Take three large matrix A, B, C each with 1000x1000 elements. Here is the result for two benchmarks:
- using broadcasted operator “.+”
@benchmark A.=A.+B.+C
BenchmarkTools.Trial:
memory estimate: 96 bytes
allocs estimate: 4
--------------
minimum time: 1.866 ms (0.00% GC)
median time: 1.978 ms (0.00% GC)
mean time: 2.004 ms (0.00% GC)
maximum time: 2.771 ms (0.00% GC)
--------------
samples: 2474
evals/sample: 1
- using the regular operator “+”
@benchmark A.=A+B+C
BenchmarkTools.Trial:
memory estimate: 7.63 MiB
allocs estimate: 4
--------------
minimum time: 5.665 ms (0.00% GC)
median time: 5.981 ms (0.00% GC)
mean time: 6.917 ms (12.94% GC)
maximum time: 35.410 ms (39.02% GC)
--------------
samples: 722
evals/sample: 1
Considering that the broadcasted versions is 5 to 16 times faster, why it is not the default?

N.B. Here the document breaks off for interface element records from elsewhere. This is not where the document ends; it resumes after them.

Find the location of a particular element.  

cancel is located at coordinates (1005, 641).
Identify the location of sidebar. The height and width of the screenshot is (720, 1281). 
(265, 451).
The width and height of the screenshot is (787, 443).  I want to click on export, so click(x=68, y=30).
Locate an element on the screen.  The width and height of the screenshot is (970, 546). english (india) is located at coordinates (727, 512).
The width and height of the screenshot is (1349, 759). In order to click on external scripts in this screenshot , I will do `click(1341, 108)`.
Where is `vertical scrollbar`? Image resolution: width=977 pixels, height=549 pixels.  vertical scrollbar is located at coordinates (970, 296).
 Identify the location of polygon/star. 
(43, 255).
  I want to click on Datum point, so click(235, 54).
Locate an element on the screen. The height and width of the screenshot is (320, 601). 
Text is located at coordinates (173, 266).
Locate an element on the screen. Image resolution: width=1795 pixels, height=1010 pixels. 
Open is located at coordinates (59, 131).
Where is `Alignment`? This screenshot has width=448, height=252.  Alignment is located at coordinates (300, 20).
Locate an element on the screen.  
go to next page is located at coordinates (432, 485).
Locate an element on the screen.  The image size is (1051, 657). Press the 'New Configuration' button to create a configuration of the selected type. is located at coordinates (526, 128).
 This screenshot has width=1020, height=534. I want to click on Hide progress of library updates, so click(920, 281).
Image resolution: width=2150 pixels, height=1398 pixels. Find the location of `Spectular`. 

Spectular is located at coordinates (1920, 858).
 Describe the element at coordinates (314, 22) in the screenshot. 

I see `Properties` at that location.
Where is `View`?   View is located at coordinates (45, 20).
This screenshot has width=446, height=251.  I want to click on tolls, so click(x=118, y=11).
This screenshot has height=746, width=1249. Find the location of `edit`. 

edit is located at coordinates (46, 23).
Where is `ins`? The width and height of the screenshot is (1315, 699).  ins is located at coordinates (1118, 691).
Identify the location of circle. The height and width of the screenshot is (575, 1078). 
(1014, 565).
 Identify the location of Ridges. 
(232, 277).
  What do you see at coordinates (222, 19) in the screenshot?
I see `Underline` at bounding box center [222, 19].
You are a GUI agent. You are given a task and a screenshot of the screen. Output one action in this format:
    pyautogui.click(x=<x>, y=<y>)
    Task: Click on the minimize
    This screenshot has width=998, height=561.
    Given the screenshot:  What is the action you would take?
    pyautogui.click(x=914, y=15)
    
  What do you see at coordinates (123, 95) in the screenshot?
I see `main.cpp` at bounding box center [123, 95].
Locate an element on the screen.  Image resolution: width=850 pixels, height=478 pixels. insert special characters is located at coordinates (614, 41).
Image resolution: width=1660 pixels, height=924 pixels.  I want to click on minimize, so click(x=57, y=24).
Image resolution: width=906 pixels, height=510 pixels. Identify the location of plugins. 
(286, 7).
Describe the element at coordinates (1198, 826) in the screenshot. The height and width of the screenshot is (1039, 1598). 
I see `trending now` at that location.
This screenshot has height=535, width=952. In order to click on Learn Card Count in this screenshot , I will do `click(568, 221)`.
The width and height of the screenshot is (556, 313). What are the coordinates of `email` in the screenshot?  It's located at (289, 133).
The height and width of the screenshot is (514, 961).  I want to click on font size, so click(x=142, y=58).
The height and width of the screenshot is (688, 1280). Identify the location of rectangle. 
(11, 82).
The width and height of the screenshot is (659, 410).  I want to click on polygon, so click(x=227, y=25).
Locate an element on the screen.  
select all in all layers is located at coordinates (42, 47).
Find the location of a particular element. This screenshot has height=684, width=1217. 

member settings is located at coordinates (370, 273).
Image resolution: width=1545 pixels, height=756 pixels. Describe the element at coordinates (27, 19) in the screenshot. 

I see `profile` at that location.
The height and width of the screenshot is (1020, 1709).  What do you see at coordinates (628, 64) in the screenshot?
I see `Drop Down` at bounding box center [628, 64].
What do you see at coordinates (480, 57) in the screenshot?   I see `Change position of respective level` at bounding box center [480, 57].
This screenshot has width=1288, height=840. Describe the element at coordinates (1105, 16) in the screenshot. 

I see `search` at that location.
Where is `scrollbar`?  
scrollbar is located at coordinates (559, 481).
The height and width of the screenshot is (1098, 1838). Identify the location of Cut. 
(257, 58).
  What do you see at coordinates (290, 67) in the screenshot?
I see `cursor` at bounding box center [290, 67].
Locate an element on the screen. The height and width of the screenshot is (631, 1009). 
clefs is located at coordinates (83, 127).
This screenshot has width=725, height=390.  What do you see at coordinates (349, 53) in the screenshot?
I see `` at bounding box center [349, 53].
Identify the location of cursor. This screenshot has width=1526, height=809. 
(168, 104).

Why do we even need a “+” operator for matrices if the “.+” is faster? Is there any reason or situation where I would have faster/more stable code if I wrote “+” instead of “.+”? Otherwise, It just seems silly that I need to write “.+” (or use a macro) every time I am doing a matrix addition.